Summary: Device plugging and cryptsetup don't get along
Product: systemd Reporter: Andy Lutomirski <luto>
Component: generalAssignee: Lennart Poettering <lennart>
Status: NEW --- QA Contact:
Severity: major    
Priority: medium CC: luto
Version: unspecified   
Hardware: Other   
OS: All   
Whiteboard:
i915 platform: i915 features:

Description Andy Lutomirski 2011-04-23 10:26:10 UTC
I have an F15 system with two disks.  One contains root and swap, on LVM, on LUKS.  The other contains /home on LVM on LUKS.  Systemd gets stuck trying to boot it.  One of the causes is that the cryptsetup rules ignore default dependencies, which means that they don't pull in udev-trigger.service, which means that the LUKS devices never become "active".  I can "fix" this by hacking up cryptsetup-generator to add Wants: udev-trigger.service.

(patch attached)

This seems flaky, though: shouldn't systemd be smart enough to start udev-trigger.service on its own as soon as something waits for a .device unit that exists in sysfs but is inactive?  (Alternatively, udev-trigger.service could just always run at the very beginning because something'll need it and it might even finish faster the sooner it starts because there may be fewer device nodes.)

[Severity set to major because this makes my system unbootable]
Comment 1 Lennart Poettering 2011-04-26 12:58:20 UTC
udev-trigger.service is installed and statically enabled by udev. (i.e. there is a .wants/ symlink for it in /lib), it should only run once, at boot, for coldplug. If you disabled it you must have done so manually.

I am not entirely sure what precisely this bug is about. Can you elaborate? If you disable udev-settle manually, overriding the default udev configuration then things will break, where's the news in that?
Comment 2 Andy Lutomirski 2011-04-26 13:35:02 UTC
This is F15 and I didn't disable anything.  I did, however, boot with systemd.unit=emergency.target, and it got stuck.  emergency.service has DefaultDependencies=no, which makes cryptsetup wait forever.

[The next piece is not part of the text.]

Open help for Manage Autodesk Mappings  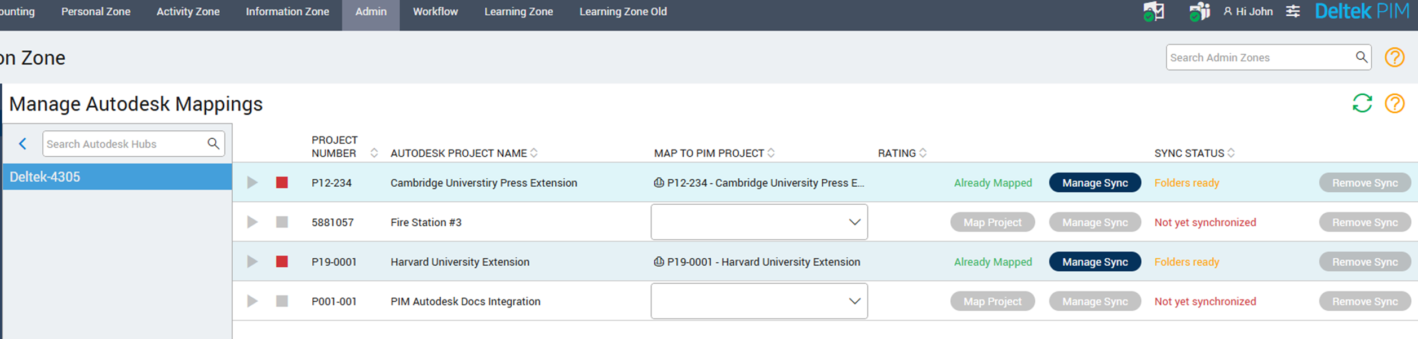1394,103
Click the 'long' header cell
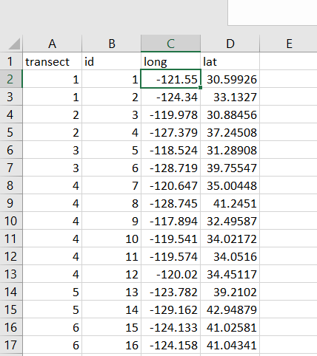The height and width of the screenshot is (356, 317). [x=170, y=61]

In any case, it seems like bad form for a service to have wait forever for a dependency that it neither Wants nor Requires.

(I suspect that the reason I couldn't boot without systemd.unit=emergency.target was a combination of LVM not working and a now-fixed selinux bug.)
Comment 3 Lennart Poettering 2011-04-26 15:06:20 UTC
(In reply to comment #2)
> This is F15 and I didn't disable anything.  I did, however, boot with
> systemd.unit=emergency.target, and it got stuck.  emergency.service has
> DefaultDependencies=no, which makes cryptsetup wait forever.

hmm? emergency.target should not pull in cryptsetup at all, it just starts a shell and that's it. What else is being started for you? Can you attach the output of "dmesg" when booting with systemd.log_level=debug and systemd.log_target=kmsg on the kernel cmd line?

> In any case, it seems like bad form for a service to have wait forever for a
> dependency that it neither Wants nor Requires.

Almost everything in systemd is timed out after 3min.

> (I suspect that the reason I couldn't boot without
> systemd.unit=emergency.target was a combination of LVM not working and a
> now-fixed selinux bug.)

emergency.target should not spawn any LVM related service.
Comment 4 Andy Lutomirski 2011-04-26 16:34:19 UTC
My turn to apologize -- I misdiagnosed this problem.

The combination of two Fedora bugs [1,2] caused my system to hang while trying to mount /home.  Try try to debug the problem, I booted with systemd.unit=emergency.target and did systemctl start cryptsetup.target, which hung.  I said "aha!" and filed this bug because I figured out why systemctl start cryptsetup.target hung and assumed that it was the same reason my bootup hung.

I still think it's worth fixing this "bug" because it's annoying for systemctl start cryptsetup.target to time out when run from an emergency shell.